Annotations in Prodigy are stored in an "append-only" fashion. That means that you can always add more annotations, but you cannot remove/change them. There are some hacky things you might be able to do around this, like interfacing with the database directly instead of our API, but that's not something I'd recommend doing.
In theory nothing is stopping you from using a non-file stream to generate the examples. You could write a custom Python generator that polls examples from the review dataset. However, when doing this you may encounter another design choice of Prodigy and that is that we add hashes to all annotation examples. We do this so that we're able to remove duplicates from the stream. Usually, you don't want to annotate the same example twice, so we filter these items out based on the hash of the example.
An alternative route
I'm about to suggest another setup that might be easier for you, but feel free to comment if I'm misinterpreting.

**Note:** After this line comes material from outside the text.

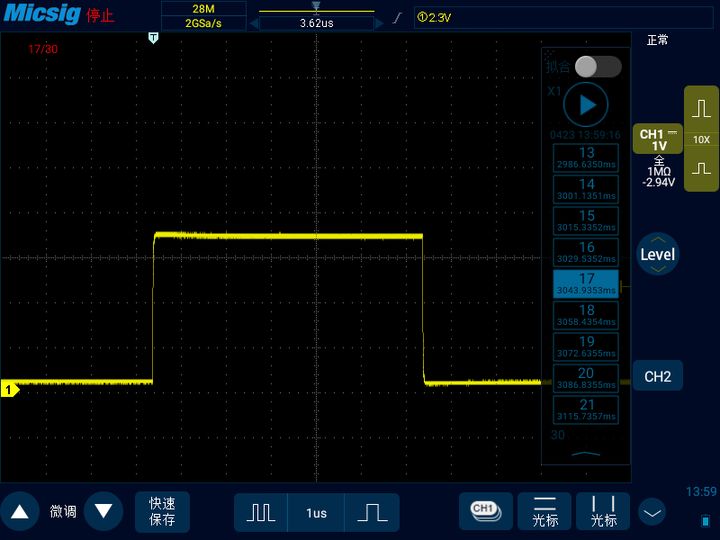Screen dimensions: 720x540
Task: Toggle the 拟合 switch on
Action: pos(597,67)
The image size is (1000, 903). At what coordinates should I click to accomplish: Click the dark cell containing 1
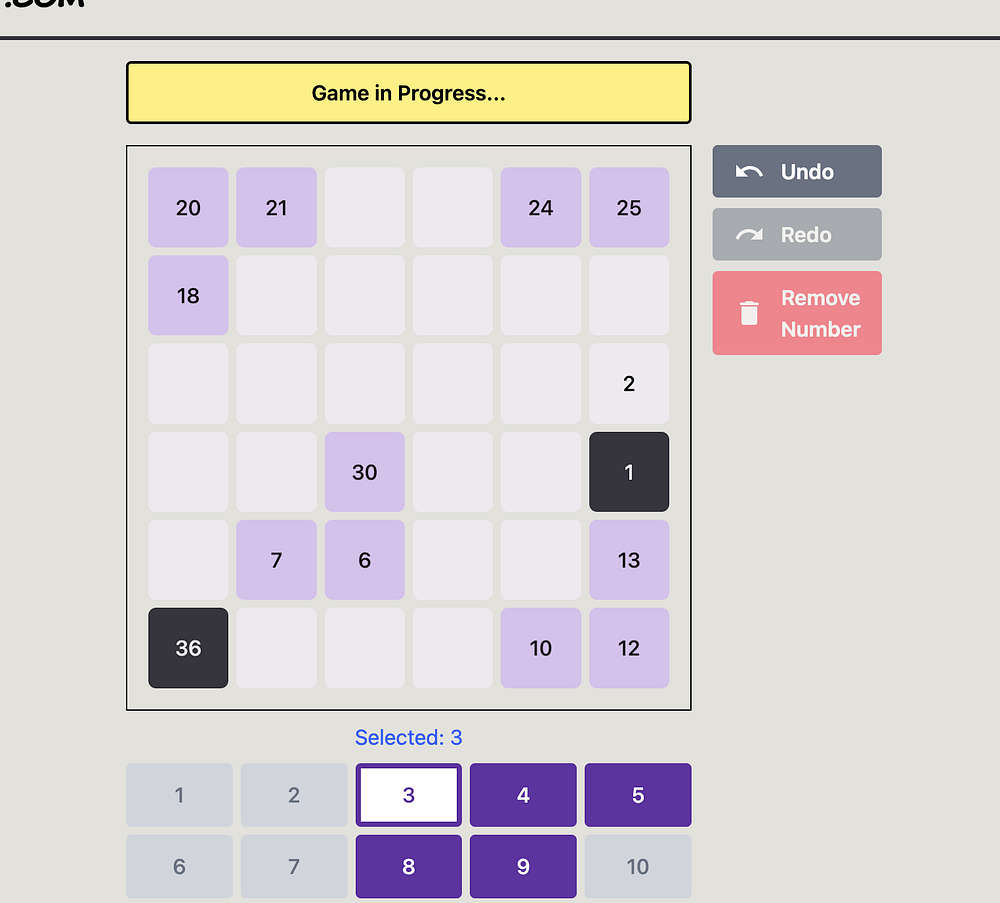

I'm assuming four annotators. Three who annotate the original JSONL file and another annotator who is assigned to be a "reviewer". Then in your setup, I think, the following diagram might apply.

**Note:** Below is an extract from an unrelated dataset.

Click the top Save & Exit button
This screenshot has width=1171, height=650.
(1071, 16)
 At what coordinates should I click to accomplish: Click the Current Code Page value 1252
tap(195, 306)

From your JSONL file you'll eventually end up with two Prodigy datasets. I'll call one dataset "annotations" and the other one "reviewed-annotations".
Then one observation at this point is that theoretically you may already be set to do ML. You could just take the examples from the "reviewed-annotations" dataset that were accepted to train a ML system. All of these examples should be safe to train on, because they have been accepted during the review process. If you use the review recipe you'll also be able to supply an annotation even if it does not agree with all the annotators.
However, you mention that it's your goal to take the rejected examples from the reviewed dataset and to show these to your annotators once more. You could do that by taking the rejected examples from the reviewed dataset and saving these into a new JSONL file. You can do this at regular intervals as new data comes in.
Then you can set up a recipe (with a task router) such that the reviewers can re-do their annotations.
Would this work? If you're only trying to create a dataset for ML training then you might not need to do this extra step, but I'll stop here to allow for you to correct me if I've made an incorrect assumption.
You could implement something like this using a PriorityQueue but it would involve writing some custom Python code. The ordering of the examples is not something that the task router handles, it only looks at the examples in order and decides to whom (if any) to pass each example.